Second, to allege an unconstitutional failure to prevent harm, plaintiff must allege facts showing an officer's act or omission that was objectively, sufficiently serious and resulted in the denial of the minimal civilized measure of life's necessities. Farmer v. Brennan, 511 U.S. 825, 834 (1994). Also, the prison official must have a sufficiently culpable state of mind, i.e., deliberate indifference to an inmate's health and safety. Id. Plaintiff has failed to allege facts showing that defendants involved in claims 1, 2, 4, 5 and 7 participated in actions or omissions which objectively led to a serious risk of harm to plaintiff or denied him the minimal civilized measure of life's necessities. Plaintiff is not constitutionally entitled to a particular classification level inside the jail. Prison administrators are accorded "wide-ranging deference in the adoption and execution of policies and practices that in their judgment are needed to preserve internal order and discipline and to maintain institutional security." Bell v. Wolfish, 441 U.S. 520, 547 (1979). This discretion extends "to housing in general and cell assignments in particular." Quick v. Mann, 170 Fed.Appx. 588, 590 (10th Cir. 2006).
Third, plaintiff's claims 3, 5, 6 and 7 regarding a failure to protect, retaliation, and failure to train are also deficient, as explained in the court's previous screening order (Doc. No. 6, pp. 2-3), because they are stated in a conclusory fashion without the factual detail necessary to describe a plausible claim. Plaintiff's allegations indicate that defendant Roberson forced a stop to the fight with Turner when plaintiff called for help. Doc. No. 8, p. 4. Plaintiff alleges no facts indicating that defendant Rieling knew of and was retaliating against plaintiff's legal filings, or that this inhibited plaintiff's access to the courts. And, plaintiff fails to allege facts showing that the used newspaper policy was unconstitutional whether it was properly promulgated or merely enforced in accordance with defendant Rieling's desires. See Jones v. Board of County Commissioners, 2020 WL 6134261 *5 (D.Kan. 10/19/2020)(no constitutional right to free newspapers, citing cases).
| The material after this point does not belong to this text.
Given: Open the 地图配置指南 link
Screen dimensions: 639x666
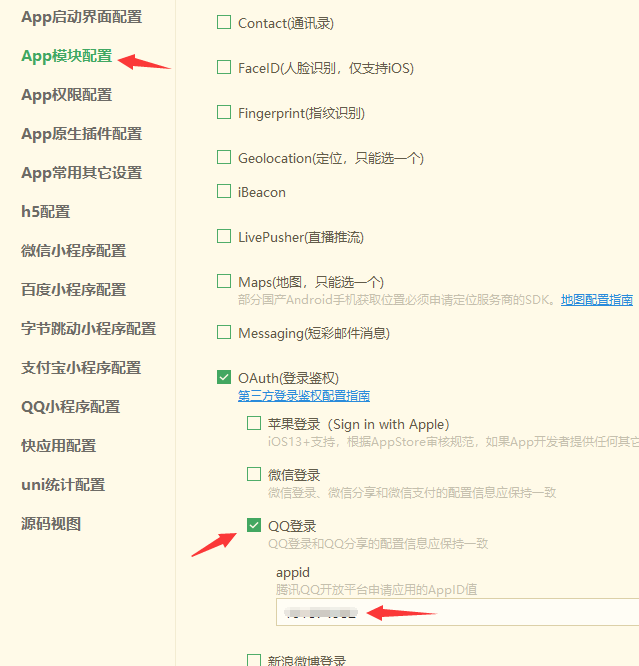Looking at the screenshot, I should pos(596,300).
As discussed above, plaintiff's amended complaint fails to state a federal claim for relief. Ordinarily, when only state claims remain, the court will dismiss the state claims without prejudice. U.S. v. Botefuhr, 309 F.3d 1263, 1273 (10th Cir. 2002). In a properly removed case, the court may remand a case back to state court when the federal claims are eliminated, or dismiss the state law claims without prejudice. Schwab v. Ingels, 2020 WL 2037049 *10 (D.Kan. 4/28/2020); Howard v. Burlington Coat Factory, LLC, 2007 WL 2746784 *3 (D.Kan. 9/20/2007). Since this case is in its earliest stages, the court shall dismiss plaintiff's state claims without prejudice. This action renders moot plaintiff's motion for preliminary injunction.
In conclusion, the court shall dismiss the federal claims in this case because plaintiff has failed to state a federal claim for relief. The court shall dismiss any state law claims without prejudice. Plaintiff's for a preliminary injunction or temporary restraining order (Doc. No. 9) is denied as moot. Upon entry of judgment in accordance with this order, this case shall be closed.
IT IS SO ORDERED.
Dated this 2nd day of December 2020, at Topeka, Kansas.